--- Given data ---
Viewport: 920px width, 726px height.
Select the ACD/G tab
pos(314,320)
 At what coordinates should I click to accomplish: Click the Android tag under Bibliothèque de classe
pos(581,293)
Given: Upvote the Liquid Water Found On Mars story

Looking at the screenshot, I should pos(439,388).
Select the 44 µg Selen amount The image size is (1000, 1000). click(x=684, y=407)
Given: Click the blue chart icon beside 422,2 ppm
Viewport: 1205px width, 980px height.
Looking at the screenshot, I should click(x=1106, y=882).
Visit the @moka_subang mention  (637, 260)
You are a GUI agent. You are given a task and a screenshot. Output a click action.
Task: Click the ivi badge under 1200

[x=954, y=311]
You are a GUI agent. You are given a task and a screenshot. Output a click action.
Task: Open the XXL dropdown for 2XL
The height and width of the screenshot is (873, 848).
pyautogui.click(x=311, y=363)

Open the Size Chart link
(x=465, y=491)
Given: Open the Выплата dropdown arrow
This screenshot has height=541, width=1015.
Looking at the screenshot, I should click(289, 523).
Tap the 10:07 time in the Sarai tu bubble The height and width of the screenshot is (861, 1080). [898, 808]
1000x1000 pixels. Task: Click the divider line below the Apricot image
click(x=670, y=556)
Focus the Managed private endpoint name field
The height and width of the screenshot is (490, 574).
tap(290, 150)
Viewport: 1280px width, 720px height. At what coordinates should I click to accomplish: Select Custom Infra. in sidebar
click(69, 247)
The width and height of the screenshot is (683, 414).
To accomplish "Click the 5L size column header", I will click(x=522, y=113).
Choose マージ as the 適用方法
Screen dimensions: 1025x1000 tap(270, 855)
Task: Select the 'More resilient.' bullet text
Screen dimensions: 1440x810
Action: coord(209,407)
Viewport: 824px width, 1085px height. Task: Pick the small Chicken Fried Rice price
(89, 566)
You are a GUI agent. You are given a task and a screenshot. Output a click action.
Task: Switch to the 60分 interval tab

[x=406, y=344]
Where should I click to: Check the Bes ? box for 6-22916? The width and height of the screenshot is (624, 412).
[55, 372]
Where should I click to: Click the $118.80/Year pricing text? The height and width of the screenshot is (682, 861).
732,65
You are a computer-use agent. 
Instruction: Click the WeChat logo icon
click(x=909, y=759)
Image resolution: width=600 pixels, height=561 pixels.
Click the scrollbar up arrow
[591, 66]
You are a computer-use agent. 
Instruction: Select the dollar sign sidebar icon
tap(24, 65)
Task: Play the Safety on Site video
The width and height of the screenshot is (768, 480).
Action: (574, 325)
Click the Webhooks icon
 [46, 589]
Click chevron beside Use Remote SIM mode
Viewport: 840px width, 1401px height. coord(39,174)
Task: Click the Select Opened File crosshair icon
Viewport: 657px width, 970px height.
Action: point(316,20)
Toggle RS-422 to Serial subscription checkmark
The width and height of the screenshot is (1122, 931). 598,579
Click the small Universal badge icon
---
**Problem requirements**
Stopping at the line containing "Tap the 10:07", please repeat exactly every line from the very start of the entries, that line included, and nothing more.

**Task answer**
Viewport: 920px width, 726px height.
Select the ACD/G tab
pos(314,320)
 At what coordinates should I click to accomplish: Click the Android tag under Bibliothèque de classe
pos(581,293)
Given: Upvote the Liquid Water Found On Mars story

Looking at the screenshot, I should pos(439,388).
Select the 44 µg Selen amount The image size is (1000, 1000). click(x=684, y=407)
Given: Click the blue chart icon beside 422,2 ppm
Viewport: 1205px width, 980px height.
Looking at the screenshot, I should click(x=1106, y=882).
Visit the @moka_subang mention  (637, 260)
You are a GUI agent. You are given a task and a screenshot. Output a click action.
Task: Click the ivi badge under 1200

[x=954, y=311]
You are a GUI agent. You are given a task and a screenshot. Output a click action.
Task: Open the XXL dropdown for 2XL
The height and width of the screenshot is (873, 848).
pyautogui.click(x=311, y=363)

Open the Size Chart link
(x=465, y=491)
Given: Open the Выплата dropdown arrow
This screenshot has height=541, width=1015.
Looking at the screenshot, I should click(289, 523).
Tap the 10:07 time in the Sarai tu bubble The height and width of the screenshot is (861, 1080). [898, 808]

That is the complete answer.